Radiological imaging of the tumor completely encapsulating the deep venous system. a-c: Preoperative images showing a pineal region meningioma d-f: Postoperative images showing gross-total removal of the tumor. g: Schematic representation of the microanatomical relationship between the tumor origin and arachnoid membranes. (Yellow lines represent the arachnoid membrane)

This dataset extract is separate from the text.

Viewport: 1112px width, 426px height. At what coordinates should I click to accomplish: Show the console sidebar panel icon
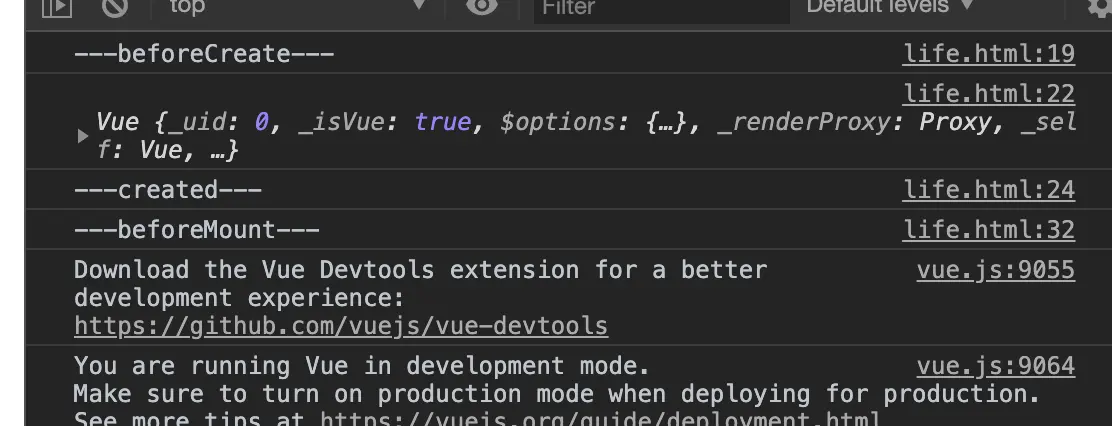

Compared with other pineal region tumors, meningiomas seem to have more obvious effects on veins and venous sinuses. The proportion of GV and straight sinuses that cannot be visualized on MRV is higher, which indicates that most meningiomas affect venous reflux. Intraoperative observation showed that the two types of meningiomas had different effects on veins. FT meningioma could invade venous sinuses and GV, and even wrap the GV completely in the tumor. If the veins were still functioning, it might be a wise choice to protect the veins from being electrocoagulated and perform a subtotal resection of the tumor with residue. The VI meningiomas only compress and displace the veins, and do not invade the veins. After the removal of tumor, the veins can be reopened. Therefore, even if the veins are not visualized before operation, the VI meningiomas should be treated according to the patency of the vein before operation, and it should not be cut off rashly unless the veins are completely occluded. The collateral circulation may be established to compensate for the obstruction of the straight sinus and the GV. The present study found that FT meningioma showed signs of venous vasodilation on the medial surface of the anterior occipital lobe and the posterior parietal lobe. However, similar imaging findings were not found in VI meningiomas, suggesting that there were differences in venous collateral circulation between the two types of meningiomas, suggesting that “VI meningiomas” had less influence on venous reflux. The POPPEN approach is more likely to destroy venous collateral circulation than subtentorial approach and therefore great attention should be paid to the protection of medial occipital vein and tentorial sinus during operation [1, 3, 13, 15]. In principle, the protection of the GV and collateral circulation is particularly important and if there are residual tumors, gamma knife can be used for the follow-up treatment.

Conclusion

In conclusion, this study suggests that pineal meningiomas are more suitable to be described by FT meningiomas and meningiomas of the arachnoid of the pineal region by analyzing the origin of tumors. The term “VI meningiomas” can only reflect a part of meningiomas of the arachnoid of the pineal region. Before the removal of pineal meningiomas, more attention should be paid to the effects of the two types of tumors on the Galen vein and the straight sinus, and the establishment of venous collateral circulation.